Seçilmiş Bölüm:

+ + +

29 Kasım 2011 Salı

Kireç Önleyici Yerine Çamaşır Sodası Kullanalım


Eski zamanların temizlik alışkanlıklarından biride çamaşırların soda takviyesi  ile yıkanmasıydı.  Ne yazık ki günümüz yaşantısında daha temiz olur diye işimiz toz deterjanlara ve kireç önleyicilere kaldı. Oysa ki çamaşırları toz deterjanla yıkadığımızda fayda yerine zarar görüyoruz. Eğer çamaşırlarınızın temizlendiğini fayda olarak görüyorsanız şunu bilin ki, zararı daha çok olan bir ürünün tek bir faydası, onu masum göstermez.
Tek amacı sadece çamaşırın temizliğine odaklanmış masum görünen deterjan, çamaşırlara sinmekle bedenimize, atıklarıyla da çevremize zarar vermektedir.
Temizlik için Sodyum Karbonat (çamaşır sodası) ve Toz Sabun yeterlidir
Makinenize kireçlenmesin diye ilave ettiğiniz kireç önleyiciler  ile çamaşır sodası aynı işi görüyor; Kireci etkisiz hale getirmek. Madem ikiside kireci etkisiz hale getiriyorsa neden:
- Kimyasal olanlara daha fazla para harcayasınız?
- Çevreye karışan suyu kimyasallarla kirletesiniz?
Oysa bildiğmiz Çamaşır Sodası hem mükemmel bir temizlik sağlıyor hemde makinemizi kireçten koruyor.
Deterjan yerine toz sabunu kullanmanız soda ile etkin bir temizliği fazlasıyla sağlayacaktır, hemde hiç kimseye ve hiçbir yere zararı olmadan.

+ + +

Yazılı Görevler:
a - Çamaşır sodasıyla ilgili yazıdan "Eski zamanların temizlik" ile "onu masum göstermez." arasındaki kısmı, bu iki ifade de dahil olmak üzere, tek kelimesini değiştirmeden çıkarın.
b - Çamaşır sodasıyla ilgili yazıya göre kireç önleyiciler ile çamaşır sodası hangi işi ortak olarak görür?

Sağlanan Bilgiler:
+ + +

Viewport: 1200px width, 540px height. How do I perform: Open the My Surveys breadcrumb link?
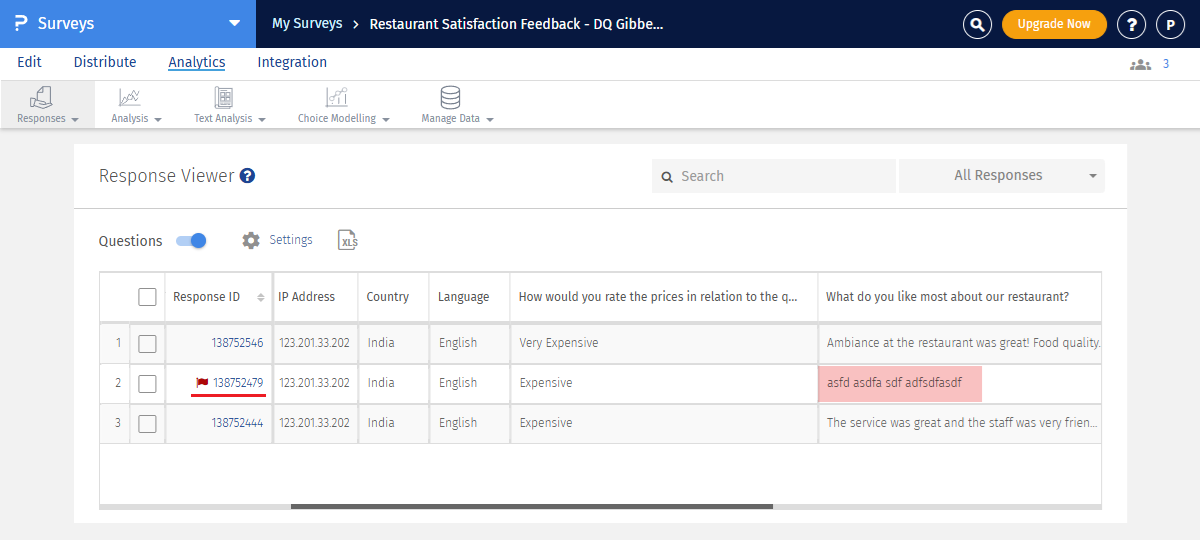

+ + +

Yanıtlar:
a -
Eski zamanların temizlik alışkanlıklarından biride çamaşırların soda takviyesi  ile yıkanmasıydı.  Ne yazık ki günümüz yaşantısında daha temiz olur diye işimiz toz deterjanlara ve kireç önleyicilere kaldı. Oysa ki çamaşırları toz deterjanla yıkadığımızda fayda yerine zarar görüyoruz. Eğer çamaşırlarınızın temizlendiğini fayda olarak görüyorsanız şunu bilin ki, zararı daha çok olan bir ürünün tek bir faydası, onu masum göstermez.

b - İkisi de kireci etkisiz hale getirir.